Barcelona, 30 de junio de 1713. Las últimas tropas de la alianza internacional austriacista —excepto las fuerzas catalanas— abandonaban territorio catalán. Aquella ordenadísima evacuación era el resultado de los diversos acuerdos de paz de Utrecht, firmados por los contendientes en la Guerra de Sucesión hispánica (1701-1715). Las potencias austriacistas se retiraban del conflicto, a cambio de importantísimas concesiones territoriales y económicas. Inglaterra, proporcionalmente a los recursos empleados en aquella guerra, sería la principal beneficiada de un tratado internacional que, también, dibujaba a la perfección el orden de jerarquías entre Luis XIV de Francia y Felipe V de España. Es decir, entre Francia y España.
Los cadáveres de Utrecht
Pero aquellos acuerdos dejaban —y dejarían— muchos cadáveres por el camino. El primero, el Tratado de Génova, y, por lo tanto, Catalunya, firmado el 20 de junio de 1705 entre la oposición austriacista catalana (mayoritaria en el país) y el gobierno de Inglaterra. Y ratificado el 7 de noviembre de 1705 por el nuevo gobierno de Catalunya, una vez se habían cumplido las condiciones resolutorias que contenía aquel acuerdo. La sexta cláusula del Tratado de Génova decía literalmente que "Inglaterra garantizaría la confirmación de Carlos de Habsburgo (como rey de la monarquía hispánica) comprometiéndose a hacer guardar a quien fuera las Constituciones de Catalunya, incluso, en caso de que los aliados perdieran la guerra o se produjeran otros acontecimientos adversos".

----

Ejercicio breve A: Selecciona todas las líneas de las entradas que contengan la cadena "Self". Distingue entre mayúsculas y minúsculas.

----

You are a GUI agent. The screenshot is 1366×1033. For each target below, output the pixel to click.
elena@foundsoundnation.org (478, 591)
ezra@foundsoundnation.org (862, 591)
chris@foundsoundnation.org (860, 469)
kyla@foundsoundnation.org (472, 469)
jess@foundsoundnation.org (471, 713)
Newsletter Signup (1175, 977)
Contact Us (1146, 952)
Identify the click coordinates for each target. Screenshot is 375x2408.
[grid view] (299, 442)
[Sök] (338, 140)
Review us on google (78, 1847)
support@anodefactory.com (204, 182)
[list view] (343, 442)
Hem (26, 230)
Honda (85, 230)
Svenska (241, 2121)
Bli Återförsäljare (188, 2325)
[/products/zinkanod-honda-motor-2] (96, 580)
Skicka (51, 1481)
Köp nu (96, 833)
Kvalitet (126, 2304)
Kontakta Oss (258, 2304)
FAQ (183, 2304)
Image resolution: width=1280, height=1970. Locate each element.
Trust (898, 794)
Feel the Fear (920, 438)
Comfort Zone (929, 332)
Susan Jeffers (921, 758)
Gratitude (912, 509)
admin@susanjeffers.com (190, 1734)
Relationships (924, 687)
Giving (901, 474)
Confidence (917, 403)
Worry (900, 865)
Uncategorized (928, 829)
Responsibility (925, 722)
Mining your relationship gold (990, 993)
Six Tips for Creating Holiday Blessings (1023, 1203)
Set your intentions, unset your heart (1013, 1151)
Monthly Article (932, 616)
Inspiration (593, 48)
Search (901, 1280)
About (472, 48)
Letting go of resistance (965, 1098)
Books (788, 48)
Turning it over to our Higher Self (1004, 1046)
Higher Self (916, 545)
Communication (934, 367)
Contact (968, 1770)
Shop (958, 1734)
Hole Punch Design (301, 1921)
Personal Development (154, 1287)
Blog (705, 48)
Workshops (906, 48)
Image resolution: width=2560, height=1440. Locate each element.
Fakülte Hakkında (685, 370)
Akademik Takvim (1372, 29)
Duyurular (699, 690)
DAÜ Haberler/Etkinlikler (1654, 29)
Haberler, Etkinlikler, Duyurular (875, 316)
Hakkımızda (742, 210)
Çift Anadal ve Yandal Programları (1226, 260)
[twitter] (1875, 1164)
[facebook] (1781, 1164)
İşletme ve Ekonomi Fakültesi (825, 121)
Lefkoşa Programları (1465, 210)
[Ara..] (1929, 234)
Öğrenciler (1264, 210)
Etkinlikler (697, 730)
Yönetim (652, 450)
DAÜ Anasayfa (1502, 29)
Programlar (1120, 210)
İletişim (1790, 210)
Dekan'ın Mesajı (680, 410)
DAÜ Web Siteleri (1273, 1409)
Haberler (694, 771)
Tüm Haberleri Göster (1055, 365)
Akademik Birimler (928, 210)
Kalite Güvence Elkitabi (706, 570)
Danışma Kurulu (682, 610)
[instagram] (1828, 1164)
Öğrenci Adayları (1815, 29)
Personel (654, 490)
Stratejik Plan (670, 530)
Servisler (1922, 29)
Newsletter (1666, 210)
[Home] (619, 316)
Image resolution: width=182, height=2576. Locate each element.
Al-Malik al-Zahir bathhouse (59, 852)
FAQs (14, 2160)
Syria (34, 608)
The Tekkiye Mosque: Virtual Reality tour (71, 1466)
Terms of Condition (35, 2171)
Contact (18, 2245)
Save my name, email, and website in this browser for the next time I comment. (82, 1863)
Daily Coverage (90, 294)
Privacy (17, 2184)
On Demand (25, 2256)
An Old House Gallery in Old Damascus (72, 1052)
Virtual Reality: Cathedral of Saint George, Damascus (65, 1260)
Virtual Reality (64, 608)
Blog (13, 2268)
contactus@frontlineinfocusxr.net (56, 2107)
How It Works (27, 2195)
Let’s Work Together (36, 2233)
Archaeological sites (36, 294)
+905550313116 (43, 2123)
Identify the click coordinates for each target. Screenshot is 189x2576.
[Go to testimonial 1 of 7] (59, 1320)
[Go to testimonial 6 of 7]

----

Ejercicio breve B: Según el texto sobre la paz de Utrecht, ¿en qué fecha se firmó el Tratado de Génova?

Respuesta A:
Turning it over to our Higher Self (1004, 1046)
Higher Self (916, 545)

Respuesta B: El 20 de junio de 1705.